# Your goal:
In the entries below, count the lines holding "computer". Reply with the number only.

Supplied records below:

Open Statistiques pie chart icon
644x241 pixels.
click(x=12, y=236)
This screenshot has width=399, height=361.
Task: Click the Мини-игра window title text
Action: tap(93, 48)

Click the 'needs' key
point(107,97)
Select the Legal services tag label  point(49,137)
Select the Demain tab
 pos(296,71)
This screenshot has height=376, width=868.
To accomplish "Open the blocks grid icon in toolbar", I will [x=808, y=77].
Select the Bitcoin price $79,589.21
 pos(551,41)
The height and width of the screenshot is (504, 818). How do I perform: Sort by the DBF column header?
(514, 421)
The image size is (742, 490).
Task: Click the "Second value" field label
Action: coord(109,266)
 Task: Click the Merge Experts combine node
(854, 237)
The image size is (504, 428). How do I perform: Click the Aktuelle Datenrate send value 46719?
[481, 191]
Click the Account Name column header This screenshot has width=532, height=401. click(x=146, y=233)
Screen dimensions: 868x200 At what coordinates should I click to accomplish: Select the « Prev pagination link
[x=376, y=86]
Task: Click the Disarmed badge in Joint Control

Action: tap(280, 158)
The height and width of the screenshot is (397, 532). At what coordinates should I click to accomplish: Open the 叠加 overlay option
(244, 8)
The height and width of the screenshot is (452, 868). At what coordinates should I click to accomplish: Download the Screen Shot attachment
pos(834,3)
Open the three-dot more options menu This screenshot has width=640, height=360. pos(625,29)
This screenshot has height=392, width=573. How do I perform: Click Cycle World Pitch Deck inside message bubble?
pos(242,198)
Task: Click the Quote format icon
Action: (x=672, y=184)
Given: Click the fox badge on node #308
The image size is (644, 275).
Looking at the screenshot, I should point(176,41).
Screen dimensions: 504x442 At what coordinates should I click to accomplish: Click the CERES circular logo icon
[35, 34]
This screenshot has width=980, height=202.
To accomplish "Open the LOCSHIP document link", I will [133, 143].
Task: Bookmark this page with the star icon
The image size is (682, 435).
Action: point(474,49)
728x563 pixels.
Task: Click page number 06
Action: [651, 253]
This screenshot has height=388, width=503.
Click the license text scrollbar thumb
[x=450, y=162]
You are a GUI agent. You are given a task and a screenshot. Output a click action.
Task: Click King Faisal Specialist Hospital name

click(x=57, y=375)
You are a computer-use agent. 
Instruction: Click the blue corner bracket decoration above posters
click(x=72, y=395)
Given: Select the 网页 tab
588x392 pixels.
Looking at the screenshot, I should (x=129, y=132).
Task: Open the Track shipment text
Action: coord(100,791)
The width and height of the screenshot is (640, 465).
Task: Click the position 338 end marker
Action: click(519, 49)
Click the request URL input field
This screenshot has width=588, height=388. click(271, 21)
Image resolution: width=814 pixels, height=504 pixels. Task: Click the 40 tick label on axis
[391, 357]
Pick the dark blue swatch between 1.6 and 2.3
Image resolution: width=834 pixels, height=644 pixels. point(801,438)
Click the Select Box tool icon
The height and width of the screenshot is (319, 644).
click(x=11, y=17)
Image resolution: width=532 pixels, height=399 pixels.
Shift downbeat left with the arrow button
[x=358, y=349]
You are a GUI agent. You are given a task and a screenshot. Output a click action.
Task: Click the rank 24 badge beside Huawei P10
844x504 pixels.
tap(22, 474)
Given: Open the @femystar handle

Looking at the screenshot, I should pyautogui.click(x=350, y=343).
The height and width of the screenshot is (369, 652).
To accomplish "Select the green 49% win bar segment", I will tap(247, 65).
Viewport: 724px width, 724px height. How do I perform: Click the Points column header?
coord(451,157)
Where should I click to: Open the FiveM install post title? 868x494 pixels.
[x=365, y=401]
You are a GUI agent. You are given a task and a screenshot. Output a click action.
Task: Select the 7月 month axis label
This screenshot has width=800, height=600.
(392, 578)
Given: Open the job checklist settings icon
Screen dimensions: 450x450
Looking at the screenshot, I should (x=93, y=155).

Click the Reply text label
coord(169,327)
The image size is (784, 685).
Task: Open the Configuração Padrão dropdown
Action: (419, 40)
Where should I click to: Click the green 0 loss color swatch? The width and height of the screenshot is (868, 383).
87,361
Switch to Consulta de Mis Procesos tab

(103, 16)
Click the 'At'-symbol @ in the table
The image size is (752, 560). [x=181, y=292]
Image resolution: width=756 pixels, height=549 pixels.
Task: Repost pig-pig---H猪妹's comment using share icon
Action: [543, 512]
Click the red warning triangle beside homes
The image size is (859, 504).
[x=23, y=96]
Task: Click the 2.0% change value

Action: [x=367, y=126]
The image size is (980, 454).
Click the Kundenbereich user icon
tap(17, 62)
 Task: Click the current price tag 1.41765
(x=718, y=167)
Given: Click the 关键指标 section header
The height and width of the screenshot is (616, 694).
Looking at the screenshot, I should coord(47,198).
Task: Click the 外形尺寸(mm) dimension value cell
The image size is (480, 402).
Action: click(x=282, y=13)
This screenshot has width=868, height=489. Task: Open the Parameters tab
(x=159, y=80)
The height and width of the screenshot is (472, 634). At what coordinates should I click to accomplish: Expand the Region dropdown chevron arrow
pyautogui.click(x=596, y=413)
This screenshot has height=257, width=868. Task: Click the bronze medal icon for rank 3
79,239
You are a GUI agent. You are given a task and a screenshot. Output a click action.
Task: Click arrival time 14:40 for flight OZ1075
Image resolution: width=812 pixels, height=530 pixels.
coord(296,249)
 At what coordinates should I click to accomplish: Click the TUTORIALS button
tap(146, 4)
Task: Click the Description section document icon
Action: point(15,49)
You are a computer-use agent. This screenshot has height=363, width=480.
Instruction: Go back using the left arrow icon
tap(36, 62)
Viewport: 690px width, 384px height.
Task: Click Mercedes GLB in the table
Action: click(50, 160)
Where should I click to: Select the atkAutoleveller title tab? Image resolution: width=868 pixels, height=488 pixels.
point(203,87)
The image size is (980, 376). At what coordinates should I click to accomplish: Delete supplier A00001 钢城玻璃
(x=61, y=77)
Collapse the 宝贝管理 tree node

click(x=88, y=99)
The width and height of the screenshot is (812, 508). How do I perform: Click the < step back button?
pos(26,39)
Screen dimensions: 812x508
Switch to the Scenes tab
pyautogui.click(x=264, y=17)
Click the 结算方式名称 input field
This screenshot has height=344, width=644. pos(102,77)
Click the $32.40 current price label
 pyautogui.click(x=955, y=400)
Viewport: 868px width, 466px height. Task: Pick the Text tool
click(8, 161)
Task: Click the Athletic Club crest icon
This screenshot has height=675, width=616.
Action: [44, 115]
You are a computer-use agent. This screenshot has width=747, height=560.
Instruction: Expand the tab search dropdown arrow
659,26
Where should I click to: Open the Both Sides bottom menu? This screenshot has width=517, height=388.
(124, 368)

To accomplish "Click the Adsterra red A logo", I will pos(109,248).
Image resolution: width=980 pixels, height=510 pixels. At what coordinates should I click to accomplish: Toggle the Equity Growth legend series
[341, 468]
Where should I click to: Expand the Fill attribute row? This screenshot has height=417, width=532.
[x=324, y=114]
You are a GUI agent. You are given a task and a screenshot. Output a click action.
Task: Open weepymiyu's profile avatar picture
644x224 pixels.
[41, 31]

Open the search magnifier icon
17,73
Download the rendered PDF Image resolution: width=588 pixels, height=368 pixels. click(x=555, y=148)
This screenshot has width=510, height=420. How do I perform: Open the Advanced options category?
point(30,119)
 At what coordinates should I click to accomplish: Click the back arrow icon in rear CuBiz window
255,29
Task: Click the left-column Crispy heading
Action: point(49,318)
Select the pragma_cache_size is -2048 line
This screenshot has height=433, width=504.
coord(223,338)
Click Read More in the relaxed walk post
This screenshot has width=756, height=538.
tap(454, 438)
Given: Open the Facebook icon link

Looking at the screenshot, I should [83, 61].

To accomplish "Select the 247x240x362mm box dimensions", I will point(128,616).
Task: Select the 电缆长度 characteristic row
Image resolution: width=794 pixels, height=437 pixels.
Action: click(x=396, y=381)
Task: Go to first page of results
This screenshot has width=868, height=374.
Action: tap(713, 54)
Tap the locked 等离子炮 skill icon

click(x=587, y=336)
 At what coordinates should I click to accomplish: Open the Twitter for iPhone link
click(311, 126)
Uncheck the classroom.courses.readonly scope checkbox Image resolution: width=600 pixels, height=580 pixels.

End of Supplied records.

# Exercise solution:
3